A farmer cutting an opium poppy head in north Thailand. (MICHAEL FREEMAN/CORBIS)
The British and Dutch East India companies were important early producers and distributors of opium, and opium profits were crucial to the British and Dutch empires. Opium use was usually associated with the Chinese, and it spread rapidly in Chinese overseas communities and China proper after 1800. The India-China opium trade was one of the most lucrative trades of the nineteenth century. The Chinese government attempted to stop imports of Indian opium (and outflows of Chinese silver) in the First Opium War. After its defeat in this war, China became the center of the international trade. By 1906, China was consuming 22,000 tons of opium a year, much of it domestic, but also importing opium from India, Persia, and Turkey. The colonial states of Southeast Asia also consumed a lot of Indian and Persian opium, usually distributed by state monopolies. British India, the main supplier, exported more than 6,000 tons of opium a year in the late 1800s.

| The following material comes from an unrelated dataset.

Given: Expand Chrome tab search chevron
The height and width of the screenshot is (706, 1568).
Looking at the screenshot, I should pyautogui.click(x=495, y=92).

As the medical profession began to claim that opium was an individual and societal danger in the late nineteenth century, the European empires were increasingly pressured to end their involvement in the trade. The evolution of modern nationalism in China and elsewhere also led to campaigns to end the trade. By 1900, most Asian states had begun exercising closer control to increase revenue, and most announced plans to gradually eliminate opium sales. The 1912 Hague and 1925 Geneva conventions formally limited the international flow of opium. Japan expanded its opium sales to finance its takeover of Manchuria and later the invasion of China, but major states limited or even reduced their involvement in opium sales. None of the colonial opium monopolies continued after World War II. Despite this, much opium is still produced, especially in the "Golden Triangle" of northern Thailand and Myanmar (Burma), and its sale and export have remained important both to criminals and to minor state formations such as the regime of Khun Sha in Myanmar.
Further Reading
Brook, Timothy, and Bob Wakabayashi, eds. (2000) Opium Regimes: China, Britain, and Japan. Berkeley and Los Angeles: University of California Press.
Trocki, Carl. (1999) Opium, Empire and the Global Political Economy: A Study of the Asian Opium Trade 1750–1950. London: Routledge.
Westermeyer, Joseph. (1982) Poppies, Pipes, and People: Opium and Its Use in Laos. Berkeley and Los Angeles: University of California Press.